● **Given task A**:
Print everything in the listing below, unchanged, from the line containing "Task: Select Content" down to the line containing "click(1141, 179)", including both of those lines.

● **Source**:

SQL> EXEC DBMS_RLS.ADD_POLICY (USER, 'HARD_PARSE_TABLE', 'HARD_PARSE_POLICY', USER, 'FORCE_HARD_PARSE_PKG.FORCE_HARD_PARSE', 'select');
PL/SQL procedure successfully completed.
Now, if we are going to implement this technique in a report, we should add HARD_PARSE_TABLE into the query (it doesn’t change the query result at all!) and call CALC_PREDICATES function before the main query is executed.

● **Data supplied**:
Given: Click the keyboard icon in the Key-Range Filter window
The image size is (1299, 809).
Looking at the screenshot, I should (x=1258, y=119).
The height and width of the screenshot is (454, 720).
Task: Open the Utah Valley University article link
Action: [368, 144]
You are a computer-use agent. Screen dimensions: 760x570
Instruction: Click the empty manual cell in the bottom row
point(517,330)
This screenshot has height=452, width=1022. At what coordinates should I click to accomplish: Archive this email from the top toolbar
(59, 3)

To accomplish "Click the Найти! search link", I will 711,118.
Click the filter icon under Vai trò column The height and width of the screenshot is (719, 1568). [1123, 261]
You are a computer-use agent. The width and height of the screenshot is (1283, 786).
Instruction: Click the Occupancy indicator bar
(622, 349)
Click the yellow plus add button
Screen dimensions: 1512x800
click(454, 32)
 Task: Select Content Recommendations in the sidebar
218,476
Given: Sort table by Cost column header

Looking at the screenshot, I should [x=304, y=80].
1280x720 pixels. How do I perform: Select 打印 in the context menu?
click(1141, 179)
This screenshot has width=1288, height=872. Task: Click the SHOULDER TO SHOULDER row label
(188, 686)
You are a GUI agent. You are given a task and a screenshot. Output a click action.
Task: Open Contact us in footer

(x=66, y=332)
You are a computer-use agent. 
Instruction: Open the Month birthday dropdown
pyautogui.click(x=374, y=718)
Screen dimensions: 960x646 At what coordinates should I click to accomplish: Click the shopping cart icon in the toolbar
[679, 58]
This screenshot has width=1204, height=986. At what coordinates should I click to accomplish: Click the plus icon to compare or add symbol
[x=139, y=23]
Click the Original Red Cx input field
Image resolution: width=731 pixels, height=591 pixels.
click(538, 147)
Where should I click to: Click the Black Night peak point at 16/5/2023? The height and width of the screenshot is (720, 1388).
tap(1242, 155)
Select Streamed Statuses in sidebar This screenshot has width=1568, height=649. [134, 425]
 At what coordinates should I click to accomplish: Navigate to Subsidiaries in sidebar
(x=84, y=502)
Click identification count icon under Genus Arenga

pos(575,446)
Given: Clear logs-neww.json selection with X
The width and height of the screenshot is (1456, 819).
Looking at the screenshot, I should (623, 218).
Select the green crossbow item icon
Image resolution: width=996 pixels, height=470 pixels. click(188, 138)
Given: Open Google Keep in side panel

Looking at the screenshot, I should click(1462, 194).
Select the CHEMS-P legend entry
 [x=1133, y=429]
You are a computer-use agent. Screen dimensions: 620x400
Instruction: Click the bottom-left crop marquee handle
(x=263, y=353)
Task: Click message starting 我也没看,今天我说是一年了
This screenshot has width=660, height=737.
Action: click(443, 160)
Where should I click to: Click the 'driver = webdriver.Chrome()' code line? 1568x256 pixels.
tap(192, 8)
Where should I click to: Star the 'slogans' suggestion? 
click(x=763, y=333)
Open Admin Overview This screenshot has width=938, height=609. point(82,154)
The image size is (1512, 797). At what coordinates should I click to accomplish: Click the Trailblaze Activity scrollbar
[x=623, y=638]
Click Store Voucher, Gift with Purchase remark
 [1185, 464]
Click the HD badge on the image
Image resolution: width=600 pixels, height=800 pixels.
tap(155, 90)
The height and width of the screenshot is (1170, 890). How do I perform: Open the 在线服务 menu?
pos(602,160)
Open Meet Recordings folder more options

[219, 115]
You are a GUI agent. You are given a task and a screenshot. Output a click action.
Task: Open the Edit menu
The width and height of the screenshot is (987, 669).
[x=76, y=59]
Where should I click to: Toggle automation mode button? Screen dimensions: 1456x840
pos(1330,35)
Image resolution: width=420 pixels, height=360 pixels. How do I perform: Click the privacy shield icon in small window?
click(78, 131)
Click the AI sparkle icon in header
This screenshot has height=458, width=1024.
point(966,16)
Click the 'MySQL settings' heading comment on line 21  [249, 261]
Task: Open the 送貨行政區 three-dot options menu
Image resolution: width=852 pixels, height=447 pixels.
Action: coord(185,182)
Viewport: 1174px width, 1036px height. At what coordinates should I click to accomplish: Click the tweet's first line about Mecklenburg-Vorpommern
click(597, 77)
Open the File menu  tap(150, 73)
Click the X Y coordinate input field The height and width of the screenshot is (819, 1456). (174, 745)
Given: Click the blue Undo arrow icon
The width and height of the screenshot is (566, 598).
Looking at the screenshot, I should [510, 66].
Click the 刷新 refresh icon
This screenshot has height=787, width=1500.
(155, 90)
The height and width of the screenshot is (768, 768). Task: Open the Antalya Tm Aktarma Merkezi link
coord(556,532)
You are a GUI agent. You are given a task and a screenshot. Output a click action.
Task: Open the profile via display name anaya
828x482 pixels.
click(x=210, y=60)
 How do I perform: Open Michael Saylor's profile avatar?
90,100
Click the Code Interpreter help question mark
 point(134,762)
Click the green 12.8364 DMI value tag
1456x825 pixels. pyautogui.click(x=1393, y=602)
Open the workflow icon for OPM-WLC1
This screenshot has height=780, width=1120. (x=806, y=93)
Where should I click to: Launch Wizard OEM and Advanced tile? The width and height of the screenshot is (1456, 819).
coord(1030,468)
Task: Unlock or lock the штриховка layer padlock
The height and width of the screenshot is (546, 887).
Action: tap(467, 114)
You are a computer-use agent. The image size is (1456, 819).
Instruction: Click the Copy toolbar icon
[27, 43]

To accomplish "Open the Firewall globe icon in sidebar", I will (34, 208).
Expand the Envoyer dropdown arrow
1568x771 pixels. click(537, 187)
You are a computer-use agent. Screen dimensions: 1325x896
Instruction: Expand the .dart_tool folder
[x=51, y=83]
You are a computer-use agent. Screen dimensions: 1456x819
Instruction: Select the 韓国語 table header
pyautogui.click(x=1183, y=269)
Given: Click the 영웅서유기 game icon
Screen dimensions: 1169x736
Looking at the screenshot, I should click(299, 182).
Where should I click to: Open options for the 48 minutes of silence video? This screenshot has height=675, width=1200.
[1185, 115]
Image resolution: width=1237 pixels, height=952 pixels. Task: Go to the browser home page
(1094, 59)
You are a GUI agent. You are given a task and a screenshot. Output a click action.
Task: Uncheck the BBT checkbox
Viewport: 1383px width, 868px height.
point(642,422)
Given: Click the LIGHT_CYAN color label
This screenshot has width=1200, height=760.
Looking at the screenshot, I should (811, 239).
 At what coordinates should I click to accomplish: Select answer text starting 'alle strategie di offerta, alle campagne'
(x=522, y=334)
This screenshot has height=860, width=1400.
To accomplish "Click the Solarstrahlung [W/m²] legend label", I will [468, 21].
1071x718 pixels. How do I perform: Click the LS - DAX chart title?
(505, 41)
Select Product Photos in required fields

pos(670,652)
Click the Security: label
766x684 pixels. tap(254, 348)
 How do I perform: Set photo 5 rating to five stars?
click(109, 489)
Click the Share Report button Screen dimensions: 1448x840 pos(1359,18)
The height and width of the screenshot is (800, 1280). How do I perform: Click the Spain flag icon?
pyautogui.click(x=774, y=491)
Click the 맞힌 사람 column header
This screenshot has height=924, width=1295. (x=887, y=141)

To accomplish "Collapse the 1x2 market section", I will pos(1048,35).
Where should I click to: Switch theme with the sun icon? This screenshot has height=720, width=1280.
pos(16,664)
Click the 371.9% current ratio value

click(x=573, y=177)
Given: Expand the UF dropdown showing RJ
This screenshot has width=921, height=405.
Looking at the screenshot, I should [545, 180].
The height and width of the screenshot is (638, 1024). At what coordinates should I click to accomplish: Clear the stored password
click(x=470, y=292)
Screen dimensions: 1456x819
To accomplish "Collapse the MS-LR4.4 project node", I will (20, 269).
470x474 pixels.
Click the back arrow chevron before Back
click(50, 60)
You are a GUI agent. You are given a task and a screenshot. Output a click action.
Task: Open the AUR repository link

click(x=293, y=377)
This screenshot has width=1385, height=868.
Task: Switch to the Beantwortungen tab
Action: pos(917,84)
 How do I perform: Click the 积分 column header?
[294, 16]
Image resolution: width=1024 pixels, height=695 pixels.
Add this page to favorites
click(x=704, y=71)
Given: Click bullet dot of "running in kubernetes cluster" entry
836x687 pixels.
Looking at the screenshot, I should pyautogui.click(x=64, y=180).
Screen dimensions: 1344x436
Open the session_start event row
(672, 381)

● **Given task B**:
Output the passage about forcing hard parses above, word for word, from "Now, if we are" down to "query is executed.", including both ends.

● **Complete response A**:
 Task: Select Content Recommendations in the sidebar
218,476
Given: Sort table by Cost column header

Looking at the screenshot, I should [x=304, y=80].
1280x720 pixels. How do I perform: Select 打印 in the context menu?
click(1141, 179)

● **Complete response B**:
Now, if we are going to implement this technique in a report, we should add HARD_PARSE_TABLE into the query (it doesn’t change the query result at all!) and call CALC_PREDICATES function before the main query is executed.